Despite the function call being optional the LLM might decide to use it when it doesn't need to!

In [8]:
explain_using_function_calling("Treaty of Versailles")

 - Searching Wikipedia for 'Treaty of Versailles'


"The Treaty of Versailles was a peace treaty signed in 1919 to end World War I. It was signed in the Palace of Versailles, France. The treaty was important because it ended the state of war between Germany and most of the Allied Powers. Germany was blamed for causing the war and was required to accept responsibility for the damage caused. The treaty also required Germany to disarm, give up territory, and pay reparations to the countries that had been affected by the war. The treaty was controversial because some people thought it was too harsh on Germany, while others thought it was too lenient. The treaty's terms had long-lasting effects, including economic collapse in Germany and the rise of the Nazi Party, which eventually led to World War II."

One way to combat this is to create a simple explain function that returns `None` for unknown answers, then explicitly check whether the model was able to respond without the wikipedia context, and call the LLM with the wikipedia context if not. Essentially we take some responsibility away from the LLM and put it in code instead. This approach makes most sense if the function for fetching context is slow or expensive, or should only be needed infrequently.

In [9]:
@prompt("Tell me about {topic} in simple terms.

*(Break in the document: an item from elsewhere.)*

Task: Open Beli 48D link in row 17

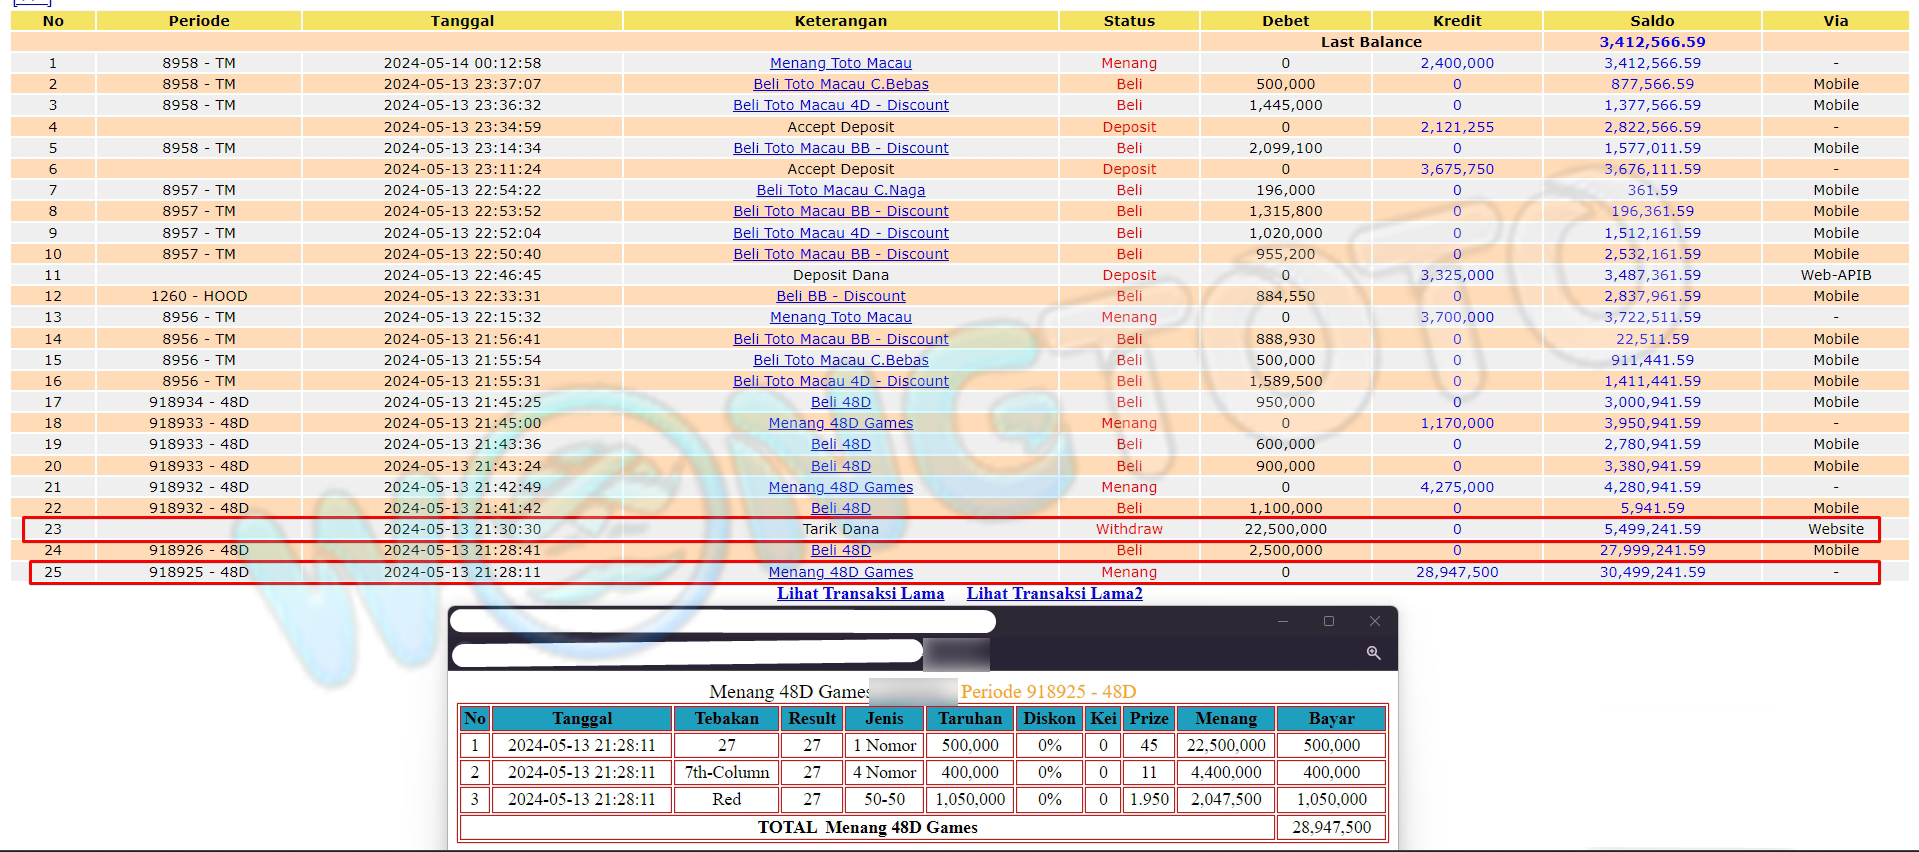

If you do not know, return null.")
def explain_or_none(topic: str) -> str | None:
    ...


def explain_final(topic: str) -> str:
    explanation = explain_or_none(topic)
    if not explanation:
        print(" - Received null response")
        return explain_using_wikipedia_context(topic)
    return explanation

explain_final("Wagner Coup")

 - Received null response


"The Wagner Coup was a rebellion that happened in Russia in June 2023. The Wagner Group, a paramilitary and private military company funded by the Russian government, staged the rebellion. The leader of Wagner, Yevgeny Prigozhin, was unhappy with the Russian Ministry of Defence and publicly criticized them. He accused them of causing military problems and giving away Russian territories to Ukraine. Prigozhin's forces took control of Rostov-on-Don and the headquarters of the Southern Military District. They also advanced towards Moscow with an armored column. The Russian military tried to stop them, but the rebels had anti-aircraft systems that repelled the attacks. Before reaching Moscow, a settlement was brokered by the Belarusian president, and Prigozhin agreed to end the rebellion. The case of armed rebellion against the rebels was closed, and several people were killed or injured during the conflict."

In [10]:
explain_final("Treaty of Versailles")

"The Treaty of Versailles was a peace treaty signed after World War I. It was signed in 1919 in the Palace of Versailles in France. The treaty placed the blame for the war on Germany and its allies. It imposed heavy reparations on Germany, meaning they had to pay a lot of money to the countries that were affected by the war. The treaty also limited the size of Germany's military and took away some of its territory. Many people believe that the harsh terms of the treaty contributed to the rise of Adolf Hitler and the start of World War II."